Faculty Research: Professor Rohit Karnik

In a New Microchip, Cells Separate by Rolling Away


Rohit Karnik Karnik Microfluidic Device
Associate Professor Rohit Karnik in his lab. Karnik’s new microfluidic device isolates target cells (in pink) from the rest of the flow by getting them to stick weakly to the device’s ridges then roll through trenches and into a collection chamber.
Photo Credits: MIT News Office

by Jennifer Chu, MIT News Office


Cell rolling is a common mechanism cells use to navigate through the body. During inflammation, for example, the endothelial cells that line blood vessels present certain molecules that attract white blood cells just enough to divert them from the rest of the vessel’s cellular traffic. White blood cells then roll along the vessel wall, slowing down to help in the healing of inflamed areas.

Researchers at MIT and Brigham and Women’s Hospital – including MIT Professor Rohit Karnik, postdoc Sung Young Choi of MIT, and Jeffrey Karp, Associate Professor at Harvard Medical School and co-director of the Center for Regenerative Therapeutics at Brigham and Women’s – have now designed a cell-sorting microchip that takes advantage of this natural cell-rolling mechanism. The device takes in mixtures of cells, which flow through tiny channels coated with sticky molecules. Cells with specific receptors bind weakly to these molecules, rolling away from the rest of the flow and out into a separate receptacle.

The cell sorters, about the size of postage stamps, may be fabricated and stacked one on top of another to sift out many cells at once – an advantage for scientists who want to isolate large quantities of cells quickly.

“We’re working on a disposable device where you wouldn’t even need a syringe pump to drive the separation,” says Rohit Karnik, Associate Professor of Mechanical Engineering at MIT. “You could potentially buy a $5 or $10 kit and get the cells sorted without needing any kind of [additional] instrument.”

While current cell-sorting technologies separate large batches of cells quickly and efficiently, they have several limitations.

Fluorescence-activated cell sorting, a widely used technique, requires lasers and voltage to sort cells based on their electric charge – a complex system requiring multiple parts. Researchers have also used fluorescent markers and magnetic beads that bind to desired cells, making them easy to spot and sift out. However, once collected, the cells need to be separated from the beads and markers – an added step that risks modifying the samples.

Going with the flow

Karnik’s team designed a compact cell sorter that requires no additional parts or steps. In concert with MIT’s Robert Langer and others, the team built upon their 2007 work in which they first came up with the sorting-by-rolling principle. The initial proof-of-principle design was relatively simple: Cells were injected into a single inlet, which gave way to a large chamber coated on one side with sticky, roll-inducing molecules.
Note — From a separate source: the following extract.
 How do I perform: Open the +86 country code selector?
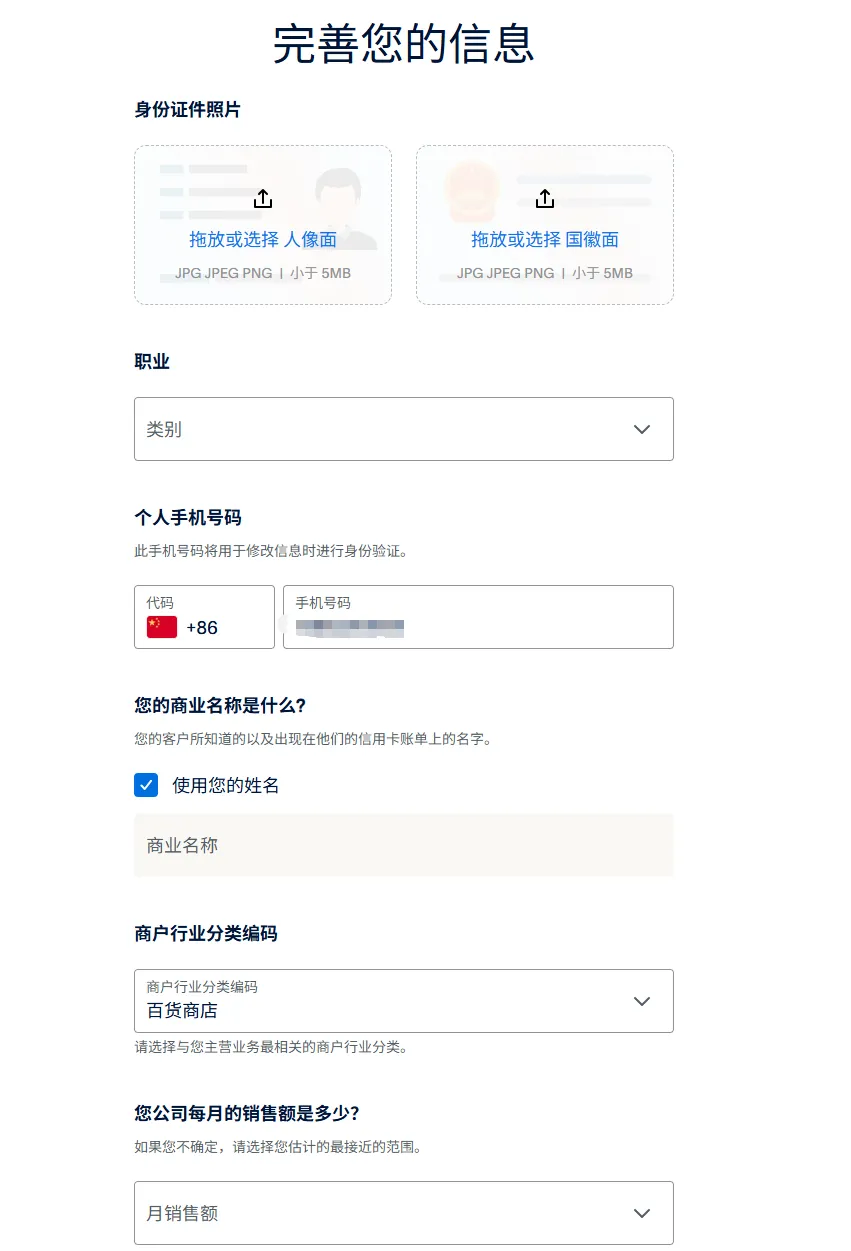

The incoming cells flowed through the chamber; the cells that bound to the molecules rolled to one side, then out to a collection chamber.
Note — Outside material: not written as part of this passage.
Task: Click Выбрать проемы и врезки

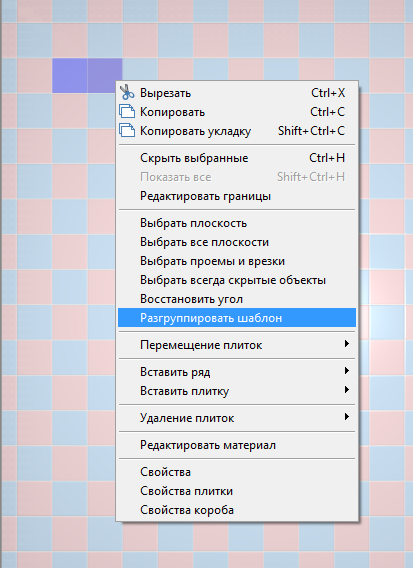Action: click(x=237, y=261)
However, the researchers found that in order to allow target cells to first settle on the chamber’s surface, long channels were required, which would make the device too large. Instead, Choi came up with a surface pattern that causes cells to circulate within the chamber. The pattern comprises 10 parallel channels with 50 ridges and trenches, each ridge about 40 microns high. The researchers coated the ridges with P-selectin, a well-known molecule that promotes cell rolling. They then injected two kinds of leukemia cells: one with receptors for P-selectin, the other without.
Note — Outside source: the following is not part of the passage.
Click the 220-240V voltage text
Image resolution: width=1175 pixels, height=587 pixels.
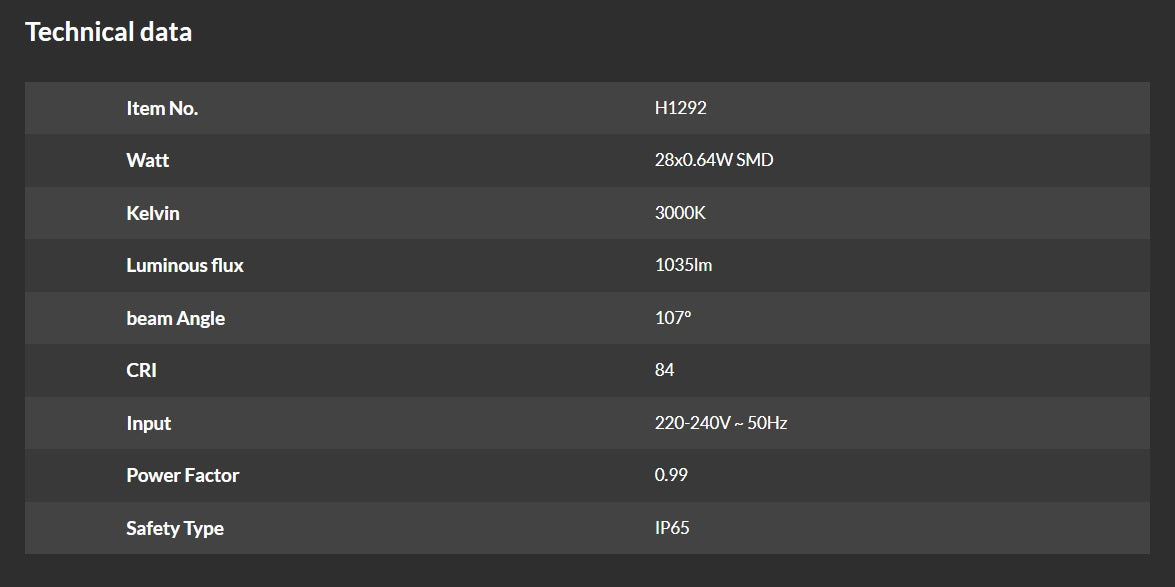pyautogui.click(x=692, y=423)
They found that once injected, the cells entered the chamber and bounced across the top of the ridges, exiting the chip through an outlet. The cells with P-selectin receptors were “caught” by the sticky molecule and flipped into trenches that led to a separate receptacle. Through their experiments, the team successfully recovered the cells they intended to sift out with 96 percent purity.
Karnik says the device may be replicated and stacked to sort large batches of cells at relatively low cost. He and his colleagues are hoping to apply the device to sort other blood cells, as well as certain types of cancer cells for diagnostic applications and stem cells for therapeutic applications.In the future, Karnik envisions tailor-made cell rolling, designing molecules and surfaces that weakly adhere to any desired type of cell.

“It’s really the ability to design molecules to separate cells of interest that will be powerful,” Karnik says. “There’s no reason to believe it cannot be done, because nature has already done it.”